### PROBLEM
Exact copies of all the records are to be output.
*** PROVIDED INFORMATION ***
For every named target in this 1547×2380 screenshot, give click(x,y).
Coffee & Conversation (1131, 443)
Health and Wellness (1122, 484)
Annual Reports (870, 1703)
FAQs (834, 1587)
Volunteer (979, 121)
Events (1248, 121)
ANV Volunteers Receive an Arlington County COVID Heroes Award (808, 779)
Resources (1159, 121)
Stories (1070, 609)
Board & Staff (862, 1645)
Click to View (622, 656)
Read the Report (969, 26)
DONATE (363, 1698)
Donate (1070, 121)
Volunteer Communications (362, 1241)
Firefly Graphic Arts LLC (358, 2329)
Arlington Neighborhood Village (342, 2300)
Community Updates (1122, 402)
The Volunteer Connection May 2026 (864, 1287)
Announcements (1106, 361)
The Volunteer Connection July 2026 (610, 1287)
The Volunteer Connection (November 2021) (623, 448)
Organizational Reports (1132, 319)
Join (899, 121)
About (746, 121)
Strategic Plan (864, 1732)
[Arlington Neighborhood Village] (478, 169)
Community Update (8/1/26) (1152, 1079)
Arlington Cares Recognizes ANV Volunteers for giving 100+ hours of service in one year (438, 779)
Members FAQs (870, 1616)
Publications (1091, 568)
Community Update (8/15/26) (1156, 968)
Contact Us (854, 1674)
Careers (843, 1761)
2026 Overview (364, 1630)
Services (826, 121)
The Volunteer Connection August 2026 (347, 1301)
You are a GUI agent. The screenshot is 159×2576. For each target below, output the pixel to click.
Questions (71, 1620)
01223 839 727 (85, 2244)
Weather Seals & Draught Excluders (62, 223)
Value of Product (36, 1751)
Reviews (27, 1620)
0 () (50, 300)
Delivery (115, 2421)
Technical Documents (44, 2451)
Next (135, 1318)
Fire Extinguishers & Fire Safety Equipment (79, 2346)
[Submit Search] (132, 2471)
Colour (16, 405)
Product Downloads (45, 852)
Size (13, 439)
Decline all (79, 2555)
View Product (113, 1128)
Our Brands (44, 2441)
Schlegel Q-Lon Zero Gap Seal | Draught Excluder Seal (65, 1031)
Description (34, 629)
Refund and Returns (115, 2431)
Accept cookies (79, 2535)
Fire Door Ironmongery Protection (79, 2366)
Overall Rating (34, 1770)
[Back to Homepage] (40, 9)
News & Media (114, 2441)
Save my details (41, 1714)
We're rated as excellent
***
### ANSWER SPACE
For every named target in this 1547×2380 screenshot, give click(x,y).
Coffee & Conversation (1131, 443)
Health and Wellness (1122, 484)
Annual Reports (870, 1703)
FAQs (834, 1587)
Volunteer (979, 121)
Events (1248, 121)
ANV Volunteers Receive an Arlington County COVID Heroes Award (808, 779)
Resources (1159, 121)
Stories (1070, 609)
Board & Staff (862, 1645)
Click to View (622, 656)
Read the Report (969, 26)
DONATE (363, 1698)
Donate (1070, 121)
Volunteer Communications (362, 1241)
Firefly Graphic Arts LLC (358, 2329)
Arlington Neighborhood Village (342, 2300)
Community Updates (1122, 402)
The Volunteer Connection May 2026 (864, 1287)
Announcements (1106, 361)
The Volunteer Connection July 2026 (610, 1287)
The Volunteer Connection (November 2021) (623, 448)
Organizational Reports (1132, 319)
Join (899, 121)
About (746, 121)
Strategic Plan (864, 1732)
[Arlington Neighborhood Village] (478, 169)
Community Update (8/1/26) (1152, 1079)
Arlington Cares Recognizes ANV Volunteers for giving 100+ hours of service in one year (438, 779)
Members FAQs (870, 1616)
Publications (1091, 568)
Community Update (8/15/26) (1156, 968)
Contact Us (854, 1674)
Careers (843, 1761)
2026 Overview (364, 1630)
Services (826, 121)
The Volunteer Connection August 2026 (347, 1301)
You are a GUI agent. The screenshot is 159×2576. For each target below, output the pixel to click.
Questions (71, 1620)
01223 839 727 (85, 2244)
Weather Seals & Draught Excluders (62, 223)
Value of Product (36, 1751)
Reviews (27, 1620)
0 () (50, 300)
Delivery (115, 2421)
Technical Documents (44, 2451)
Next (135, 1318)
Fire Extinguishers & Fire Safety Equipment (79, 2346)
[Submit Search] (132, 2471)
Colour (16, 405)
Product Downloads (45, 852)
Size (13, 439)
Decline all (79, 2555)
View Product (113, 1128)
Our Brands (44, 2441)
Schlegel Q-Lon Zero Gap Seal | Draught Excluder Seal (65, 1031)
Description (34, 629)
Refund and Returns (115, 2431)
Accept cookies (79, 2535)
Fire Door Ironmongery Protection (79, 2366)
Overall Rating (34, 1770)
[Back to Homepage] (40, 9)
News & Media (114, 2441)
Save my details (41, 1714)
We're rated as excellent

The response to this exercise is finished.